Most travelers are accustomed to the comforts and confines of modern air travel, but a patchwork collection of secondhand aircraft continues to carry passengers and deliver freight around the world every day. MSNBC’s Jon Bonne reports.
Copilot Kelsey Ball braves the cold while passengers board a daily Buffalo Airways DC-3 flight.
Copilot Kelsey Ball braves the cold while passengers board a daily Buffalo Airways DC-3 flight.Jim Seida / MSNBC.com
/ Source: msnbc.com

It is not especially cold — by Arctic standards — but the wind is kicking up again, whipping ribbons of snow across the tarmac. Yellowknife Airport’s sodium lights stave off the darkness as the crew of Buffalo Airways Flight 168 taxi up for their nightly 5 p.m. shuttle flight. There, in front of the terminal, they preflight their DC-3 and prepare to board a handful of passengers. Sixty years after it was delivered to the 8th Air Force in the middle of World War II, this aircraft still carries passengers every day across 100 miles of Far North wilderness.

Buffalo's daily scheduled flight — the “sked,” they call it — accounts for just a fraction of their overall business. Aside from their six DC-3s, the airline — founded over 30 years ago by longtime DC-3 pilot Joe McBryan — owns 10 DC-4s and three big Curtiss C-46s, along with newer fire bombers and turboprops.

Yet the staff there pride themselves as champions of the radial engine, even if their sizable maintenance crew works six days a week to keep 1940s technology operating at peak standards.
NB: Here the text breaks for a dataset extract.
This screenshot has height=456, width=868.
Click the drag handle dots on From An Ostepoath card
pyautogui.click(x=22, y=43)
The big old planes sitting in their hangars show the dings and scratches of over five decades on the job, but the engines gleam with new valves and cylinders. McBryan and his staff steadfastly argue that these aircraft — heavy but durable, their huge tires and tailwheels able to bring a 48,000-pound cargo plane into a 3,000-foot gravel landing strip — are unbeatable for their work flying into the continent’s remotest corners.

“I got ‘em ‘cause I like ‘em. And if you like it, it’ll serve you well,” McBryan says. “The basics of flying haven’t changed a bit.”

Last service left
By all accounts, Buffalo’s daily flights between Yellowknife, the Northwest Territories’ capital, and the small town of Hay River comprise the last scheduled DC-3 passenger service in North America.
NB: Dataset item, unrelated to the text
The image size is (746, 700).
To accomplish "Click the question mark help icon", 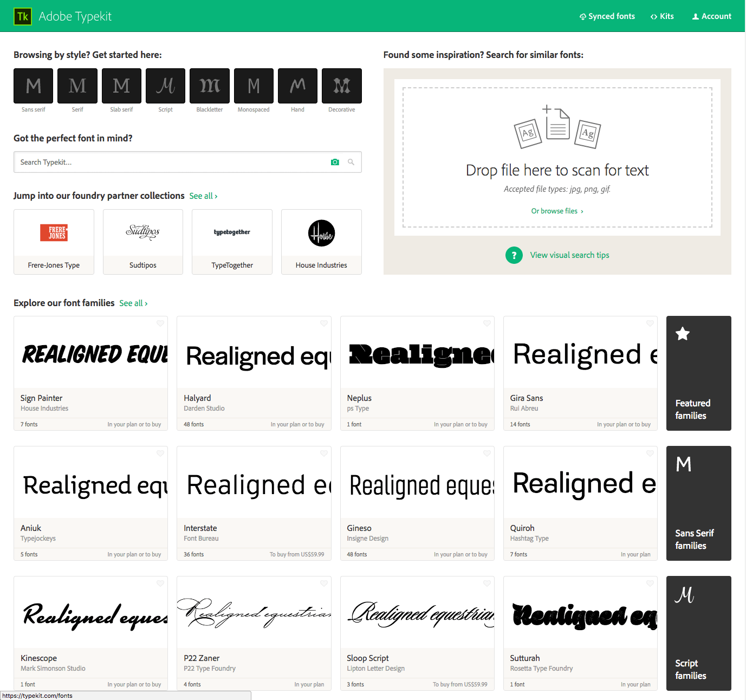I will click(x=514, y=255).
The DC-3 is no mere airplane: It defined the airline business and set a standard for decades of commercial flight. On the 100th anniversary of powered flight, the DC-3 has the honor of having regularly flown passengers and cargo for more than two-thirds of that time. But it is hardly the only old airplane to grace a fleet.

Most travelers are accustomed to the comforts and confines of modern air travel, its turbine engines and sleek jetways, but a patchwork collection of secondhand aircraft continues to carry passengers and deliver freight around the world every day. More than 6,000 commercial aircraft built over 25 years ago remain in service around the world, according to consulting firm Airclaims.

Few are as old as the DC-3. Some are earlier models of planes you might still find at your local airport; Northwest Airlines still flies DC-9s and a trip to Yellowknife might place you on Canadian North’s Fokker F28 jet from the early 1970s.

Others are castoffs of mainstream commercial airlines — old 707s, 727s, DC-10s or early 737s — drafted into service for cargo or to ferry passengers in countries where it can be difficult to buy newer equipment. Hundreds more are remnants of the old Soviet passenger fleet; civil aviation throughout Russia and the former Soviet republics is replete with Antonov An-24s and Tupolev Tu-134s, predecessors of today’s commuter props and regional jets.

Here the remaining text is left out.